Written Jan. 6, 2021 by Michael Adeniya, Event Director, Phacilitate
An Interview with Ward Carter, Chief Operating Officer, QualTex Laboratories
As the cell therapy industry grows and matures, demand for testing has soared. Is testing a bottleneck in getting therapies to market?
It can be, for several reasons. The number of cell therapy development programs has increased dramatically in recent years, and as they progress toward commercialization, demand for testing has grown exponentially. At the same time, only a few laboratories provide testing services for these types of therapeutics.
Increasing capacity and obtaining the required global accreditations takes time and considerable effort, which many organizations are not willing to do, or it doesn’t fit with their growth plans.
Just to give you an example, the Alliance for Regenerative Medicine reported that between 2015 and 2020, the number of regenerative medicine companies grew from 672 to 1,001, and the number of clinical trials went from 631 to 1,078. All this growth means there is a critical need for more testing to ensure safety and performance of these potential new therapies.
How does testing fit in the overall development and commercialization of cell therapies?
Every therapeutic development process begins with qualification of donor material. Depending on the nature of the product, whether it’s a 1:1 product (autologous or allogeneic) or 1:many (allogeneic), the number and complexity of needed tests changes. It’s important to understand that range up front.
Recent feedback from the FDA has highlighted the impact of Critical Quality Attributes (CQAs). Therapeutic developers need to understand their target indication and identify or develop a clear set of potency assays or functional assays early on to support their regulatory approval. The FDA’s recent position regarding a therapy showing clinical benefit, but with insufficient CQAs, makes it clear that moving forward without this understanding is risky.
Researchers also need to make sure a testing laboratory has a process for tech transfer of assays if required, at the pre-clinical, clinical and commercial phases.
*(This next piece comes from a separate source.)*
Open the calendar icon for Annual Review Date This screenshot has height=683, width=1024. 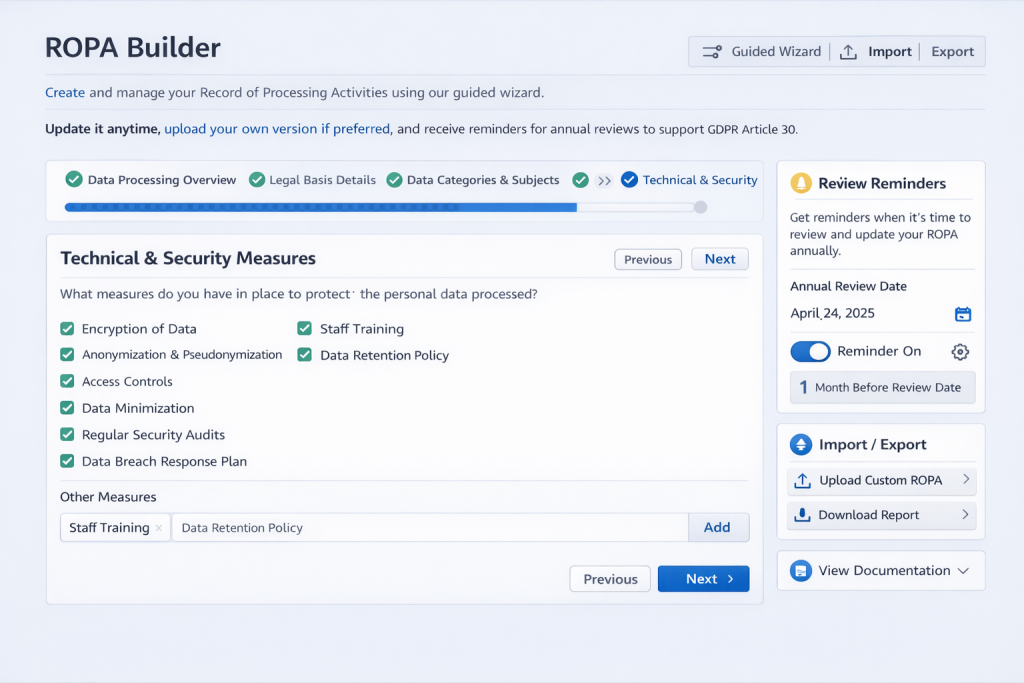tap(962, 314)
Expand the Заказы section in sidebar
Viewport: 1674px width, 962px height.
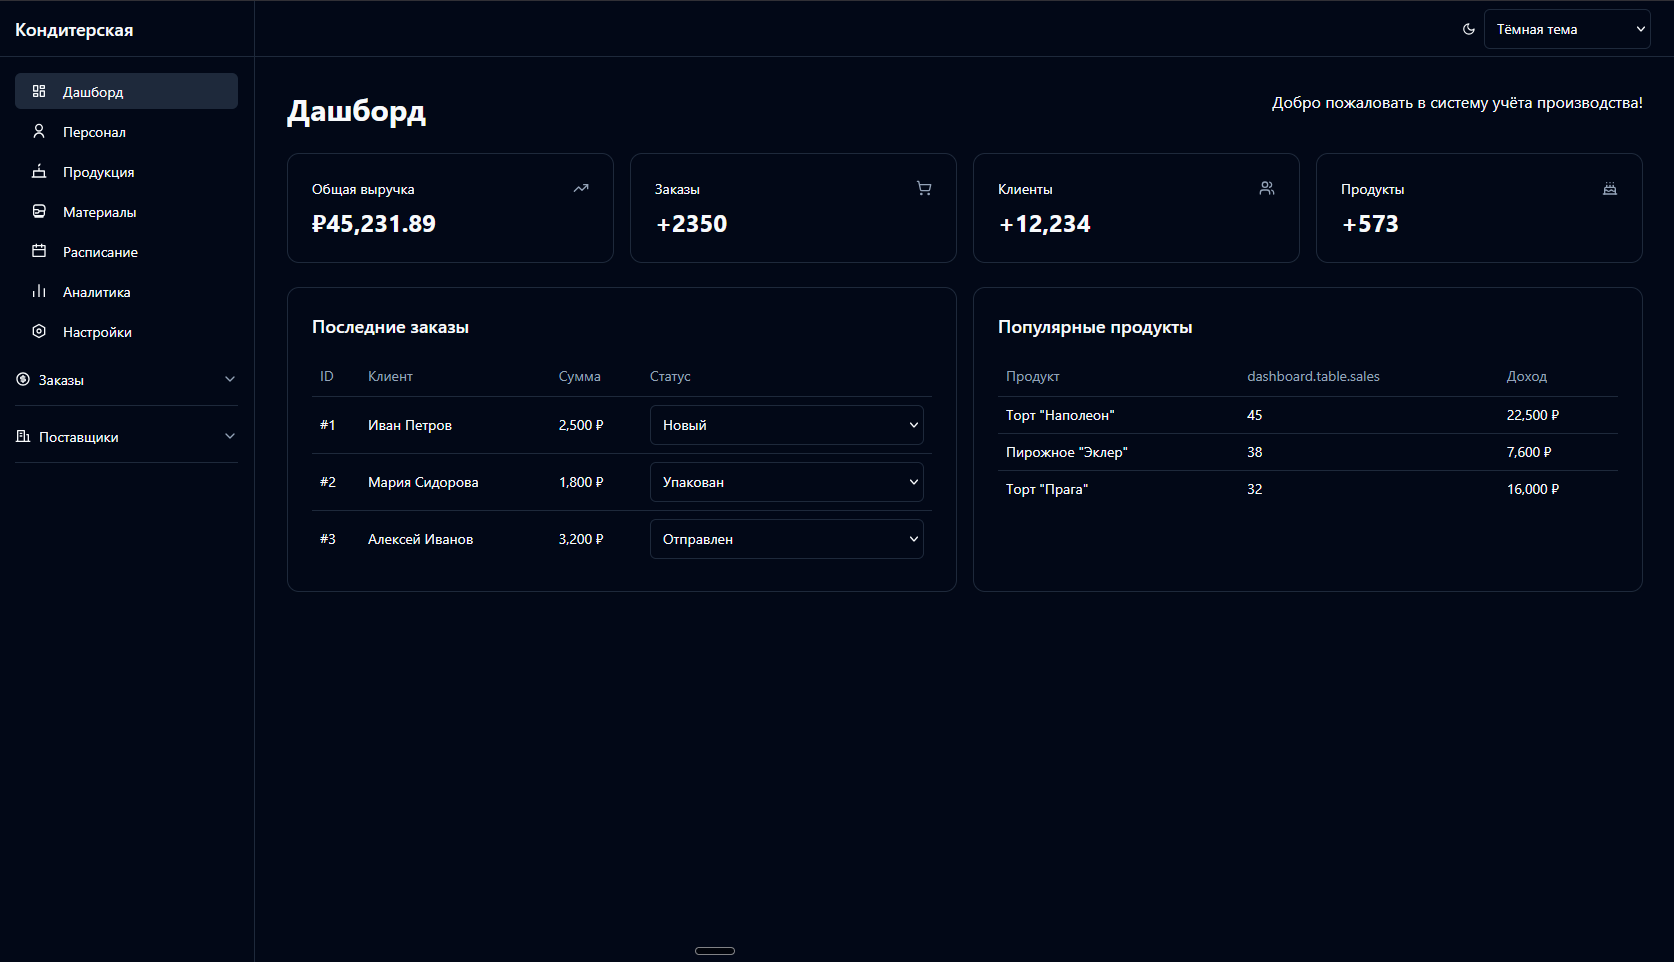coord(126,380)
In the case of autologous therapies, turnaround times are tight, so there isn’t much available for backup samples. And while tests tend to focus more on whether the cell manipulation worked, the key is making sure the sample passes more standard donor safety requirements. This is especially true in the case of infectious diseases.
And how does testing fit in the overall supply chain?
Testing is an integral part of every step of therapeutic development, and it takes a full-service laboratory with a robust infrastructure to handle receiving and tracking a wide range of sample types. That laboratory also needs to be able to develop custom assays.
In addition, reporting requirements for cell therapies can vary, and the timing of those reports can affect production. It’s critical to the process that testing providers and therapeutic developers stay in regular communications about needs and results.
Given the complexity of the supply chain and the number of stakeholders, it is really important for therapeutic developers to be working with their testing laboratory in tandem with all other partners to establish their testing program, including custom assays.
At what point should biotech organizations be looking at custom assay development?
If they want to be successful, they need to focus on custom assays early in the process. There are Critical Quality Attributes that are essential for approvals throughout the development process, and standard characterization assays often are not going to be sufficient. Critical
Because there are no established standards for potency, it’s essential that researchers define their own standards that may require multiple assays using different platforms. There also are going to be different assays for different time points through the development process. They could start with functional assays – characterization and possibly potency – in animal models, and then look at other assays at different times, for safety, potency and/or characterization.
There are safety assays that will be required before a clinical trial can get underway. Others will need to be converted from in-vivo models into those that can be used in clinical phases of trials.
As a testing partner, we offer both research grade and GxP assays. Biotech companies will need both options, based on where they are in the process of developing and commercializing their product – from qualification to quality control and release testing.
Can you tell us more about BioBridge Global’s journey into cell therapy testing?
BioBridge Global began as a community blood bank in 1974, and in the last 45-plus years, the number and complexity of tests required by the FDA has grown dramatically. We have been performing those tests in-house for many years. Gradually we expanded into testing donations from other blood centers, and then to other types of donor screening, including plasma and human tissue, as well as custom assay development. Our footprint has become global, with accreditations in the United States, Canada, the European Union, Asia and Australia.
In 2016, BioBridge Global was awarded an MTEC contract to develop manufacturing capabilities for cellular products, as well as stand-up capabilities for cell therapy testing. At that time, we decided to invest in a biomanufacturing facility and in the testing required for it. We’re continuing to build a portfolio of cellular therapy assays to support therapeutic developers in their clinical and commercial efforts.